▸ **Problem requirements**:
Rewrite all of the records below, swapping every "computer-use agent" for "desktop automation agent" and leaving everything else untouched.

- - -

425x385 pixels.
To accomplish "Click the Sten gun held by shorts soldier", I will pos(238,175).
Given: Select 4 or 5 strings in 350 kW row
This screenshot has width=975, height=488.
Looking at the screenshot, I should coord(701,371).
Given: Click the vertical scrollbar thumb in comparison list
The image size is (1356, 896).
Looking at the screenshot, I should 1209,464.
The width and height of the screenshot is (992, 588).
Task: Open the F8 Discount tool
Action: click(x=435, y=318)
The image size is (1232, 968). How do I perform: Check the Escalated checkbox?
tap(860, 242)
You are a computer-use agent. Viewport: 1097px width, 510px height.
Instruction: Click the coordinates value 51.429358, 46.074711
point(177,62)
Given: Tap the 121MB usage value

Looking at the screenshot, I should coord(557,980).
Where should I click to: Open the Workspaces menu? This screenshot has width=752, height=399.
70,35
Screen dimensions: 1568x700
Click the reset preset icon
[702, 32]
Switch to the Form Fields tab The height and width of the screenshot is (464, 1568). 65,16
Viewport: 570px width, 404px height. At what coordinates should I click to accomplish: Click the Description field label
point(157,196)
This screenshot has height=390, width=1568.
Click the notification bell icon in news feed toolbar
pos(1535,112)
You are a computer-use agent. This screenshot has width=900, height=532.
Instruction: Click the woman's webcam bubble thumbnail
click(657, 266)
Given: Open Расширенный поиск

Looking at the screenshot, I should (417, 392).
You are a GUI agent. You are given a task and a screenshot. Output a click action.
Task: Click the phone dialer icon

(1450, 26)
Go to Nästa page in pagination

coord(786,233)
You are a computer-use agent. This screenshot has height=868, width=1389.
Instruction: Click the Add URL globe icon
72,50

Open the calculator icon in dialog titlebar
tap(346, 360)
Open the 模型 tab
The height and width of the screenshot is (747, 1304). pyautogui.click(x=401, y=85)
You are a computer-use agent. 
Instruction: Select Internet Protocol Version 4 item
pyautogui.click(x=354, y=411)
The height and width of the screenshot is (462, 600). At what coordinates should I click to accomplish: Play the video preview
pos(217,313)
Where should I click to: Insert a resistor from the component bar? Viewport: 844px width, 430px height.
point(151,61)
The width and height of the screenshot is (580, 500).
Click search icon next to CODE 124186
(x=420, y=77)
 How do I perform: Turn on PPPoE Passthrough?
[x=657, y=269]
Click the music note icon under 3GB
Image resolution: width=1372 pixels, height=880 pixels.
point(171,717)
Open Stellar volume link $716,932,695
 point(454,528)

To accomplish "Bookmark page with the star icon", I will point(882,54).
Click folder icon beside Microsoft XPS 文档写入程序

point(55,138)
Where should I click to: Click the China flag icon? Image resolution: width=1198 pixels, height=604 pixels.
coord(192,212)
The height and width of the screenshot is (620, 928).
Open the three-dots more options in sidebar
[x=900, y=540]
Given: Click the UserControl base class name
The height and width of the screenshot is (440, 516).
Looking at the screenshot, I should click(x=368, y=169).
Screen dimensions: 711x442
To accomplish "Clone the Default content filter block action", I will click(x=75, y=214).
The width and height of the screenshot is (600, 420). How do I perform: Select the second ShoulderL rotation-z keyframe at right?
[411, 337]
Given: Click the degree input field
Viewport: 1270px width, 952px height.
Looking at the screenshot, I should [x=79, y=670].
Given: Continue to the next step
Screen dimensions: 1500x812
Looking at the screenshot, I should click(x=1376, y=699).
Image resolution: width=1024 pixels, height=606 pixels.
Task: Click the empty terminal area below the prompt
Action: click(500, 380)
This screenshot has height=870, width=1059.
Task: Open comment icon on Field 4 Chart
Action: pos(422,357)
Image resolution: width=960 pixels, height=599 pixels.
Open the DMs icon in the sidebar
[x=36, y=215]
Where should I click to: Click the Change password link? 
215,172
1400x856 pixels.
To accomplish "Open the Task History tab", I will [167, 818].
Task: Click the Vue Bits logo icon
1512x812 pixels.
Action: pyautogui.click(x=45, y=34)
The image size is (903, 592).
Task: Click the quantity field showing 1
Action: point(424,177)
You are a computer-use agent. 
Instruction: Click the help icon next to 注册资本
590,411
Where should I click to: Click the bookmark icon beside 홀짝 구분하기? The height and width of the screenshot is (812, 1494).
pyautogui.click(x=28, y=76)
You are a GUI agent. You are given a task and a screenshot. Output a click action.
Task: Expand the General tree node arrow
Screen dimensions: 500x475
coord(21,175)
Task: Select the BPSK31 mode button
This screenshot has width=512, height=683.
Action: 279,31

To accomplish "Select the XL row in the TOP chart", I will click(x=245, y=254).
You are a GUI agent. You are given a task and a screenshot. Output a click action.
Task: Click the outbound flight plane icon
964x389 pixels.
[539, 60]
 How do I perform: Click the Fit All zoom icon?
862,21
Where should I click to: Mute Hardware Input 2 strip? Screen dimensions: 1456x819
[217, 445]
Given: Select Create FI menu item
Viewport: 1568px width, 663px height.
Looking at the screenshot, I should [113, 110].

- - -

▸ **Full output**:
425x385 pixels.
To accomplish "Click the Sten gun held by shorts soldier", I will pos(238,175).
Given: Select 4 or 5 strings in 350 kW row
This screenshot has width=975, height=488.
Looking at the screenshot, I should coord(701,371).
Given: Click the vertical scrollbar thumb in comparison list
The image size is (1356, 896).
Looking at the screenshot, I should 1209,464.
The width and height of the screenshot is (992, 588).
Task: Open the F8 Discount tool
Action: click(x=435, y=318)
The image size is (1232, 968). How do I perform: Check the Escalated checkbox?
tap(860, 242)
You are a desktop automation agent. Viewport: 1097px width, 510px height.
Instruction: Click the coordinates value 51.429358, 46.074711
point(177,62)
Given: Tap the 121MB usage value

Looking at the screenshot, I should coord(557,980).
Where should I click to: Open the Workspaces menu? This screenshot has width=752, height=399.
70,35
Screen dimensions: 1568x700
Click the reset preset icon
[702, 32]
Switch to the Form Fields tab The height and width of the screenshot is (464, 1568). 65,16
Viewport: 570px width, 404px height. At what coordinates should I click to accomplish: Click the Description field label
point(157,196)
This screenshot has height=390, width=1568.
Click the notification bell icon in news feed toolbar
pos(1535,112)
You are a desktop automation agent. This screenshot has width=900, height=532.
Instruction: Click the woman's webcam bubble thumbnail
click(657, 266)
Given: Open Расширенный поиск

Looking at the screenshot, I should (417, 392).
You are a GUI agent. You are given a task and a screenshot. Output a click action.
Task: Click the phone dialer icon

(1450, 26)
Go to Nästa page in pagination

coord(786,233)
You are a desktop automation agent. This screenshot has height=868, width=1389.
Instruction: Click the Add URL globe icon
72,50

Open the calculator icon in dialog titlebar
tap(346, 360)
Open the 模型 tab
The height and width of the screenshot is (747, 1304). pyautogui.click(x=401, y=85)
You are a desktop automation agent. 
Instruction: Select Internet Protocol Version 4 item
pyautogui.click(x=354, y=411)
The height and width of the screenshot is (462, 600). At what coordinates should I click to accomplish: Play the video preview
pos(217,313)
Where should I click to: Insert a resistor from the component bar? Viewport: 844px width, 430px height.
point(151,61)
The width and height of the screenshot is (580, 500).
Click search icon next to CODE 124186
(x=420, y=77)
 How do I perform: Turn on PPPoE Passthrough?
[x=657, y=269]
Click the music note icon under 3GB
Image resolution: width=1372 pixels, height=880 pixels.
point(171,717)
Open Stellar volume link $716,932,695
 point(454,528)

To accomplish "Bookmark page with the star icon", I will point(882,54).
Click folder icon beside Microsoft XPS 文档写入程序

point(55,138)
Where should I click to: Click the China flag icon? Image resolution: width=1198 pixels, height=604 pixels.
coord(192,212)
The height and width of the screenshot is (620, 928).
Open the three-dots more options in sidebar
[x=900, y=540]
Given: Click the UserControl base class name
The height and width of the screenshot is (440, 516).
Looking at the screenshot, I should click(x=368, y=169).
Screen dimensions: 711x442
To accomplish "Clone the Default content filter block action", I will click(x=75, y=214).
The width and height of the screenshot is (600, 420). How do I perform: Select the second ShoulderL rotation-z keyframe at right?
[411, 337]
Given: Click the degree input field
Viewport: 1270px width, 952px height.
Looking at the screenshot, I should [x=79, y=670].
Given: Continue to the next step
Screen dimensions: 1500x812
Looking at the screenshot, I should click(x=1376, y=699).
Image resolution: width=1024 pixels, height=606 pixels.
Task: Click the empty terminal area below the prompt
Action: click(500, 380)
This screenshot has height=870, width=1059.
Task: Open comment icon on Field 4 Chart
Action: pos(422,357)
Image resolution: width=960 pixels, height=599 pixels.
Open the DMs icon in the sidebar
[x=36, y=215]
Where should I click to: Click the Change password link? 
215,172
1400x856 pixels.
To accomplish "Open the Task History tab", I will [167, 818].
Task: Click the Vue Bits logo icon
1512x812 pixels.
Action: pyautogui.click(x=45, y=34)
The image size is (903, 592).
Task: Click the quantity field showing 1
Action: point(424,177)
You are a desktop automation agent. 
Instruction: Click the help icon next to 注册资本
590,411
Where should I click to: Click the bookmark icon beside 홀짝 구분하기? The height and width of the screenshot is (812, 1494).
pyautogui.click(x=28, y=76)
You are a GUI agent. You are given a task and a screenshot. Output a click action.
Task: Expand the General tree node arrow
Screen dimensions: 500x475
coord(21,175)
Task: Select the BPSK31 mode button
This screenshot has width=512, height=683.
Action: 279,31

To accomplish "Select the XL row in the TOP chart", I will click(x=245, y=254).
You are a GUI agent. You are given a task and a screenshot. Output a click action.
Task: Click the outbound flight plane icon
964x389 pixels.
[539, 60]
 How do I perform: Click the Fit All zoom icon?
862,21
Where should I click to: Mute Hardware Input 2 strip? Screen dimensions: 1456x819
[217, 445]
Given: Select Create FI menu item
Viewport: 1568px width, 663px height.
Looking at the screenshot, I should [113, 110].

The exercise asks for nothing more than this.